Las cartas del alperovichismo en la Legislatura

El hermético grupo que goza de la simpatía del mandatario digita el ritmo parlamentario, y canaliza reclamos y pedidos hacia el Ejecutivo.
Sobre una baraja de 49 naipes, cinco son las cartas que ejercen el control no formal de la Legislatura. Más allá de las sensibles diferencias que tienen entre sí, con momentos más distantes que otros, los oficialistas Sergio Mansilla, Regino Amado, Roque Tobías Alvarez, José Alberto Cúneo Vergés y Sisto Terán ocupan los lugares de preeminencia política y marcan el ritmo parlamentario.

Los roles que ejercen se sustentan, según admiten sus pares, en el reconocimiento que tienen por parte del gobernador, José Alperovich. A través de ellos se viabilizan los proyectos del Gobierno y las necesidades de los punteros políticos y de los otros legisladores.

Mansilla y Amado integran la mesa de conducción de la Cámara, como presidente subrogante y vicepresidente primero, respectivamente. Ocupan el primer y segundo lugar en el orden sucesorio del vicegobernador, Juan Manzur. Ambos tienen, además, fuerte incidencia en el interior, dato significativo dentro del peronismo: el dominio territorial de cada referente (incluyendo en los barrios de la capital) es generalmente respetado.

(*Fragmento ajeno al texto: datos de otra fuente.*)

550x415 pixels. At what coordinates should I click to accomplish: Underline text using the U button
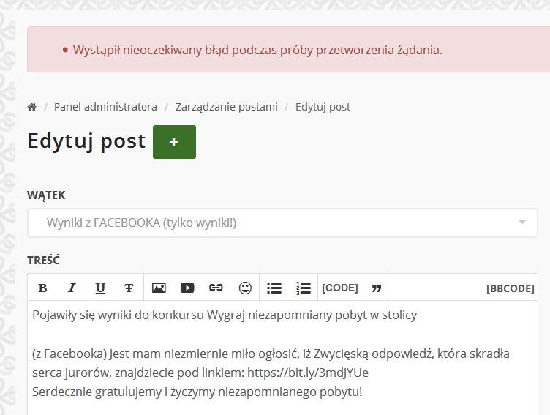pos(100,288)
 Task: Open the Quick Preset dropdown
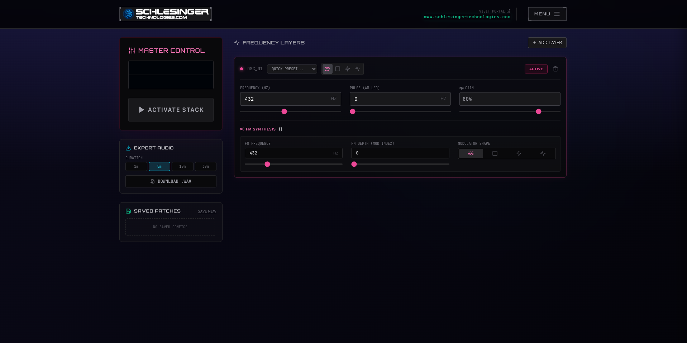(292, 69)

Alvarez, en tanto, es respaldado como presidente de la bancada Tucumán Crece, que logró mantener unida con 43 miembros (el oficialista número 44 es Carlos Canevaro, que tiene su unibloque Unión Norte Grande) tras el primer año del nuevo mandato y pese a las sonoras peleas internas. La última fue durante la primera quincena de noviembre, cuando muchos parlamentarios se quejaron porque debían aprobar el Presupuesto 2009 sin conocer los detalles y dirigieron sus miradas hacia el titular de la comisión de Hacienda, Cúneo Vergés. Pese al malestar circunstancial, su rol como conocedor del manejo financiero del Estado no es discutido en la bancada alperovichista.

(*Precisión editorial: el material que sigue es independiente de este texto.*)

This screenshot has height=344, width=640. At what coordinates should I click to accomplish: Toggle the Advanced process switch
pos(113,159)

En cambio, Terán es tan respetado como temido. Con paso franqueado a las oficinas de Alperovich (lo consulta sobre todos los temas jurídicos) y viejo conocedor de los pasillos de la Casa de Gobierno desde hace más de 15 años, dentro del oficialismo se sabe que una pelea con él puede implicar retroceder casilleros en la consideración del mandatario. Como conductor de la comisión de Juicio Político, la figura del ex vicegobernador llega también con fuerza a los tribunales, donde su persona levanta recelo.

Segundos y terceros

Detrás de este grupo surge una segunda línea de dirigentes que tiene espacio ganado, formalmente reconocido con la presidencia de comisiones de trabajo. En la capital, este entorno de incidencia en temas puntuales es preferentemente conformado por Armando Cortalezzi, Antonio Raed, Carlos Isa Assán, Carolina Vargas Aignasse y Beatriz Avila.

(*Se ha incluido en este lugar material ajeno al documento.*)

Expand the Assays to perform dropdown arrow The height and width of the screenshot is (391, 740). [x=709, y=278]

En el interior, a su vez, la incidencia territorial es importante. Junto con algunos legisladores que tienen peso en cuestiones estratégicas, como Alfredo Quinteros (a partir de su labor en la regularización dominial de tierras), hay otros que son indefectiblemente consultados cuando se avanza sobre sus lugares de acción política: Raúl Hadla en Alberdi y La Cocha; Oscar Godoy en Monteros y Santa Lucía; José Gutiérrez en el noreste y José Orellana en Famaillá. José Teri aspira a tener un espacio similar a partir de su presidencia en la comisión de Obras y Servicios Públicos, desde donde suele confrontar con Cúneo Vergés y con Terán.

Un tercer sector está integrado por parientes de quienes ocupan cargos provinciales o municipales, que se limitan a la función estrictamente parlamentaria. Otros muestran una identidad específica en temas determinados, como, por ejemplo, Gregorio García Biagosch en lo turístico, social y deportivo; Daniel Virgilio Heredia en lo policial y de seguridad; Marta Zurita y Pedro Balceda en asuntos peronistas; y Héctor Romano en derechos humanos.

El cuadro se completa con quienes vienen del jurismo, que deben ganarse la confianza alperovichista a diario (desde Víctor Lossi hasta el propio Fernando Juri Debo); los surgidos de la UCR o de FR y que no se incluyeron en el PJ (Ramón Graneros, el cobista Jorge Mendía y Ramón Sierra Morales) o los que guardan empecinado silencio como el novato Reinaldo Jiménez o los jóvenes veteranos en las bancas Paula Khoder o Sergio Miranda (reelectos en sus escaños).